Effect of Lrp1 knockdown on the gene expression of EO771 cells

Identifying patients at risk for metastatic relapse is a critical need in oncology. We identified a common missense germline variant in PCSK9 that associates with reduced breast cancer survival outcomes in multiple cohorts. Genetic modeling of this gain-of-function single nucleotide variant in mice revealed that it causally promoted breast cancer metastasis. Conversely, host PCSK9 deletion reduced metastatic colonization in multiple breast cancer models. Host PCSK9 promoted metastatic initiation events in lung and increased proliferative competence by targeting tumoral LRP1 receptors which repress metastasis-promoting genes. Antibody-mediated therapeutic inhibition of PCSK9 suppressed breast cancer metastasis in multiple models.
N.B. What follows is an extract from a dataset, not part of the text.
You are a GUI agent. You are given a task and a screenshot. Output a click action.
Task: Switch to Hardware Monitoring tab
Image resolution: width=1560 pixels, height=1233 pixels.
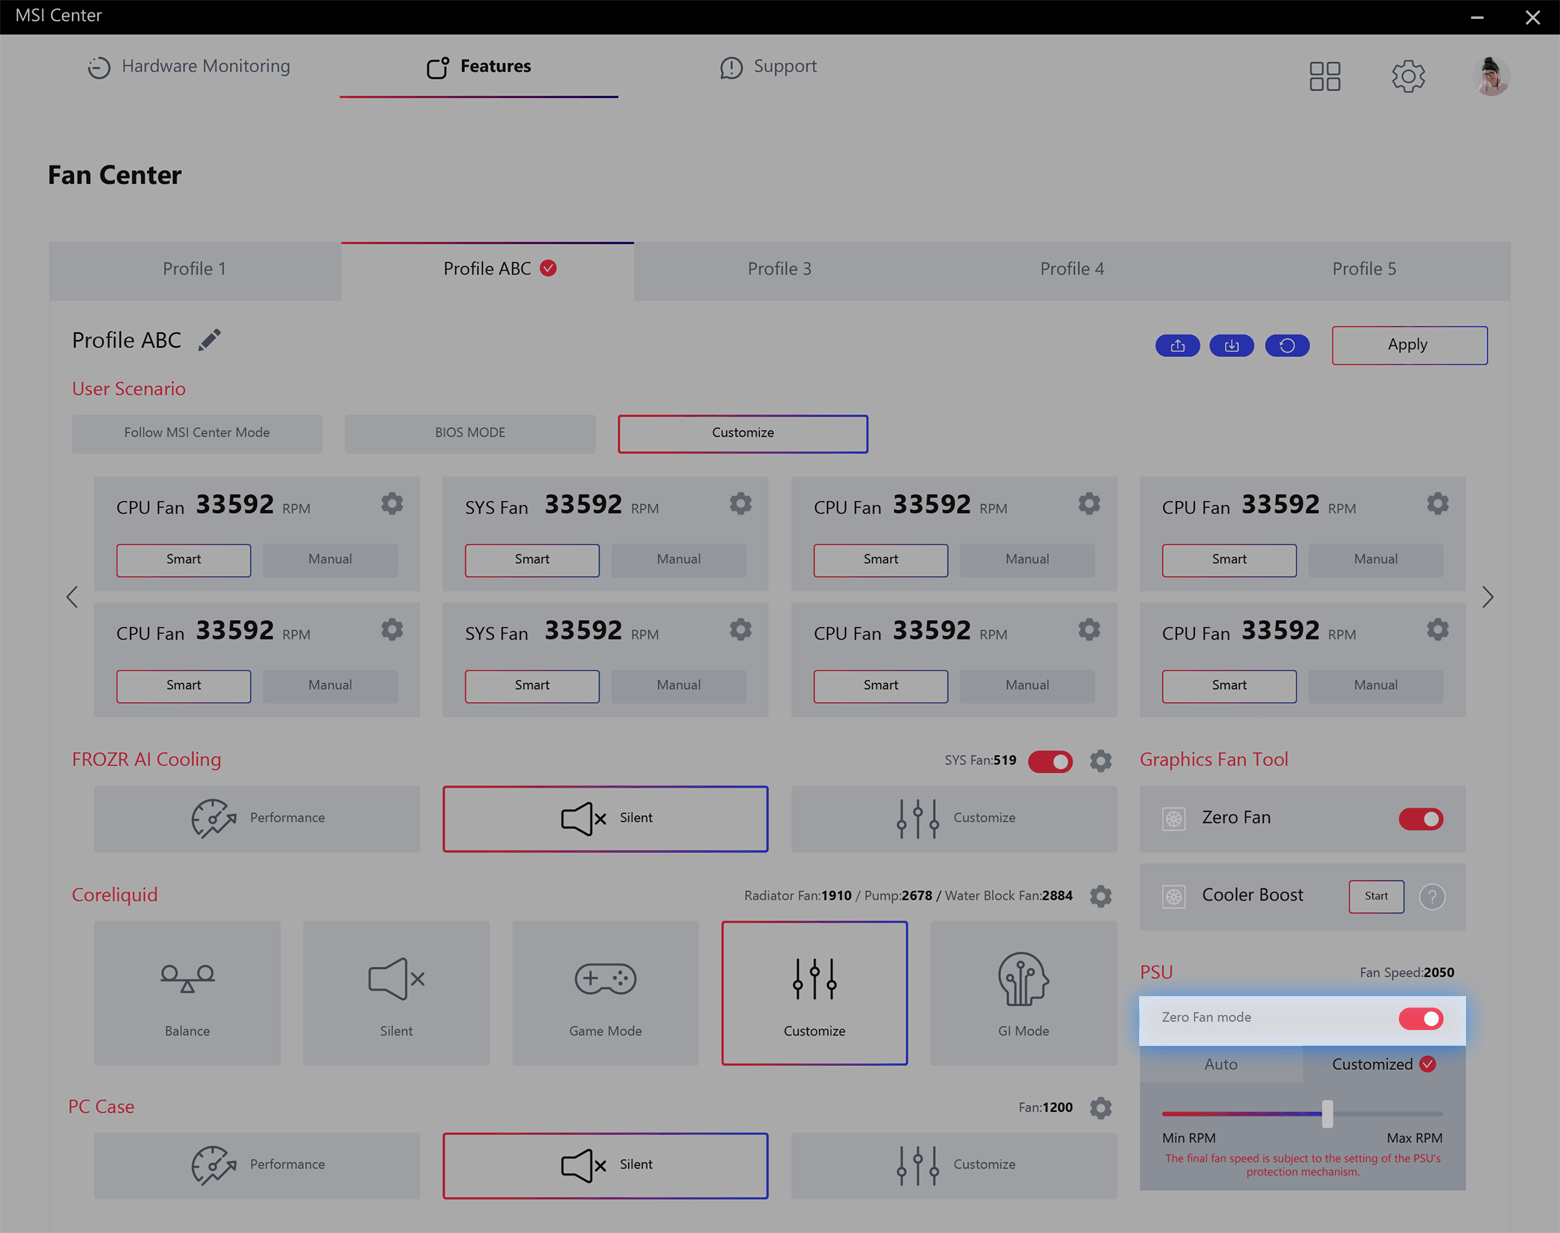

This variant stratified women in a large Swedish early-stage breast cancer cohort into those with 98% versus 78% distant-metastasis-free interval at 15 years after diagnosis. Our findings reveal that a commonly inherited genetic alteration predicts breast cancer survival and governs breast cancer metastasis—uncovering a hereditary basis underlying a prevalent cause of mortality. Overall design: To investigate how LRP1 affects breast cancer cell gene expression, we knockdown Lrp1 in EO771 cells and conducted RNASeq.